### Requirement:
Could you return every line of the material that contains the word "Love"?

### Record set:
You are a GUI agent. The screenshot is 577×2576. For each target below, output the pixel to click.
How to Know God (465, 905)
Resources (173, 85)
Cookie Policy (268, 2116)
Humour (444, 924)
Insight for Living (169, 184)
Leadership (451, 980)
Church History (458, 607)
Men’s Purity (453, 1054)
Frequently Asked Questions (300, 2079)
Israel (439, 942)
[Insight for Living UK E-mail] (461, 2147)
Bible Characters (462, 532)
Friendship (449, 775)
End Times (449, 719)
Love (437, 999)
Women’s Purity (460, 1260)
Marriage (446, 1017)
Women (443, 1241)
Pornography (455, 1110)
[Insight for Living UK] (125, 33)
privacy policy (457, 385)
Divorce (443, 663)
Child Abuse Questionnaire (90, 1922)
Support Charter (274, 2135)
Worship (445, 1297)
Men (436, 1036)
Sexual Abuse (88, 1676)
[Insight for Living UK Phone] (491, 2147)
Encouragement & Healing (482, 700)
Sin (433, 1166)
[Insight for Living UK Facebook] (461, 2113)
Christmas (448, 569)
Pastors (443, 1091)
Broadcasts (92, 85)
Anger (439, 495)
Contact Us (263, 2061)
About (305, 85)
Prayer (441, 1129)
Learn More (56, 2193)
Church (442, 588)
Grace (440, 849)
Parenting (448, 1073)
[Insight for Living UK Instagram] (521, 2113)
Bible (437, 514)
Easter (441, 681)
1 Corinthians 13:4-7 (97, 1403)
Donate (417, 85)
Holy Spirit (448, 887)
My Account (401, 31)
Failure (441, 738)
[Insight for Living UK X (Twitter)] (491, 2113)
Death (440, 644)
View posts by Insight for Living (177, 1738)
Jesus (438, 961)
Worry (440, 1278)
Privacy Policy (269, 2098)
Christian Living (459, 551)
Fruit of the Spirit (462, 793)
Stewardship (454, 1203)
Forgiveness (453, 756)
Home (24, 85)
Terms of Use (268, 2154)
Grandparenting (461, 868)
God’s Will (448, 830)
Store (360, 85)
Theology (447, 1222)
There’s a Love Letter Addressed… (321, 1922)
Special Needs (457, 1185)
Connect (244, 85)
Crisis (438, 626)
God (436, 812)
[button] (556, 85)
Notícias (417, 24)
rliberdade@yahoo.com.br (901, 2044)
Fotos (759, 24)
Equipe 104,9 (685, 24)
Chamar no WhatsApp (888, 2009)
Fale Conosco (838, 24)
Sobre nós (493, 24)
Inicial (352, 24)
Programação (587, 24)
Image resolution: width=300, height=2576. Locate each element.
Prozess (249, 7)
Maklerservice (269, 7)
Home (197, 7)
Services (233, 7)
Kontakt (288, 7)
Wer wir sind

### Answer space:
Love (437, 999)
There’s a Love Letter Addressed… (321, 1922)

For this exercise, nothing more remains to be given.